The Construction of Subjectivity through Desire in Gulliver’s Travels: A Deleuzian-Žižekian Perspective

Document Type : Original Article

Authors

1 PhD Candidate in English Language and Literature, Faculty of Language and Literature, University of Kurdistan, Sanandaj, Iran.

2 Assistant Professor of English Language and Literature, Faculty of Language and Literature, Velayat University, Iranshahr, Iran.

Abstract

Jonathan Swift’s Gulliver’s Travels has long been read as a satire targeting the 18th-century British politics, scientific rationalism, and imperial ambition.
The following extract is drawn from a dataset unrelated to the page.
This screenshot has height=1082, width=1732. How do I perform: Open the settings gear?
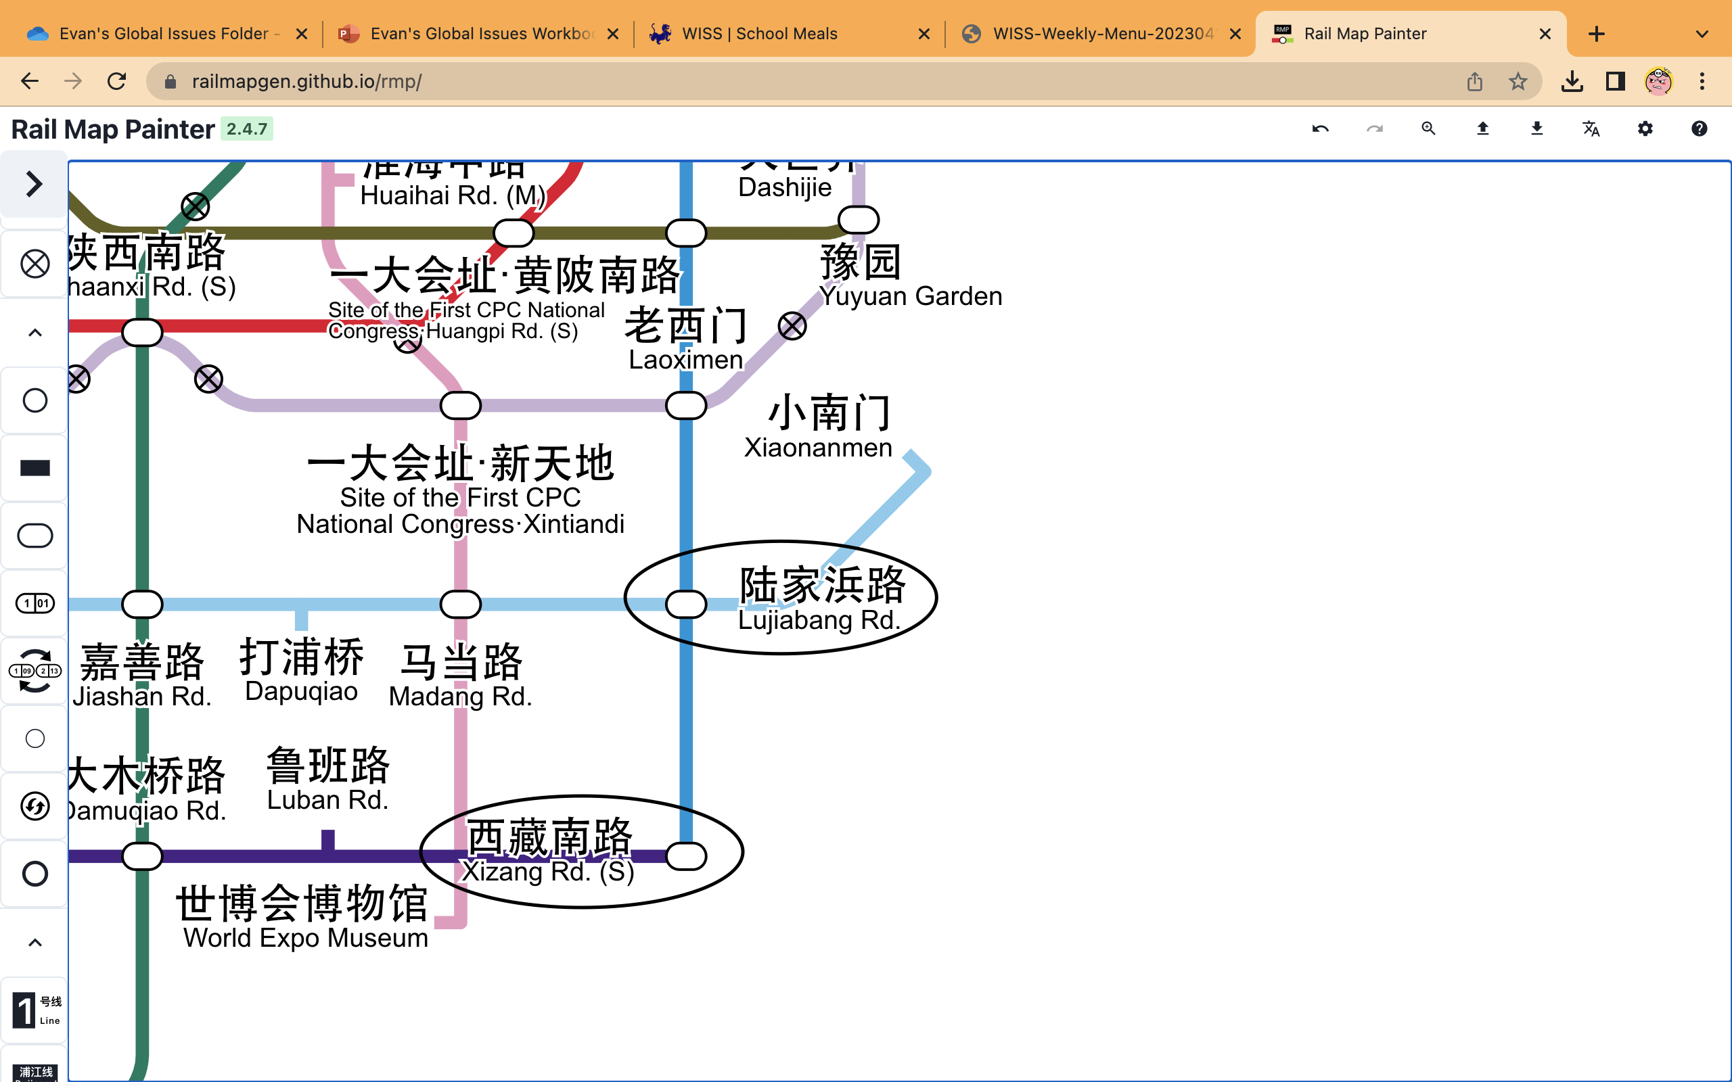point(1644,129)
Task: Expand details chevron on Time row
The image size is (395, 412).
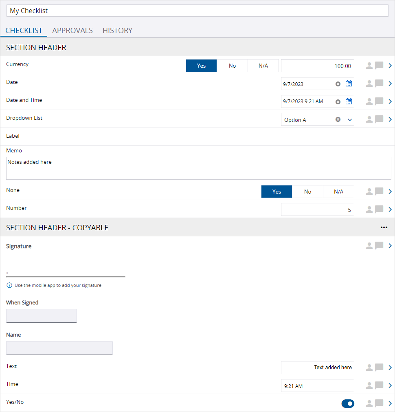Action: point(390,386)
But beneath its satirical surface, the novel grapples with deeper philosophical questions—about how desire is shaped, how subjectivity is produced, and how individuals are caught within the systems that define them. Although scholars have extensively explored the text from political and ethical perspectives, its engagement with the dynamics of desire has not been examined through the theories of Gilles Deleuze, Félix Guattari, and Slavoj Žižek. This study brings those frameworks into conversation with Swift’s narrative, drawing on the concepts of desiring-machines, social-machines, the Body without Organs, and the desire of the Other. Through a close reading of Gulliver’s four voyages, the paper traces the dynamics of desire and Gulliver’s gradual alienation from the social structures, culminating in an ontological rupture—a rejection of the codes that once shaped his identity. Rather than upholding Enlightenment ideals, Swift offers a portrait of a subject unravelling under their weight. In this light, Gulliver’s Travels emerges not only as a political satire, but as a profound meditation on desire, control, and ontological rupture.